At the turn of the century, Colorado's Cripple Creek District captured the national imagination with the extraordinary wealth of its gold mines and the unquestionable strength of the militant Western Federation of Miners.

Elizabeth Jameson tells the entertaining story of Cripple Creek, the scene in 1894 of one of radical labor's most stunning victories and, in 1903 and 1904, of one of its most crushing defeats. Jameson draws on working-class oral histories, the Victor and Cripple Creek Daily Press published by 34 of the local labor unions, and the 1900 manuscript census. She connects unions with lodges and fraternal associations, ethnic identity, families, households, and partisan politics. Through these ties, she probes the differences in age, skill, gender, marital status, and ethnicity that strained working-class unity and contributed to the fall of labor in Cripple Creek.

Jameson's book will be required reading for western, ethnic, and working-class historians seeking an alternative interpretation of western mining struggles that emphasizes class, gender, and multiple sources of social identity.

About the Author

Elizabeth Jameson is a professor emerita of history at the University of Calgary.

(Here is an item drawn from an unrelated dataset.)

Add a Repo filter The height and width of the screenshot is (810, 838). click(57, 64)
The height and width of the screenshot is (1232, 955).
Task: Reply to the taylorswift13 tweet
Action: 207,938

She is coeditor of The Women's West and Writing the Range: Race, Class, and Culture in the Women's West.

Reviews

"A model of nuanced social history."--Dana Frank, Journal of American History

"No historian has so effectively brought to life the richness, strength, and contradictions of working-class life and politics in the West."--Gunther Peck, Western Historical Quarterly

Awards

A CHOICE Outstanding Academic Title, 1999. Winner of the Rodman W. Paul Award for Outstanding Contributions to Mining History, 1999.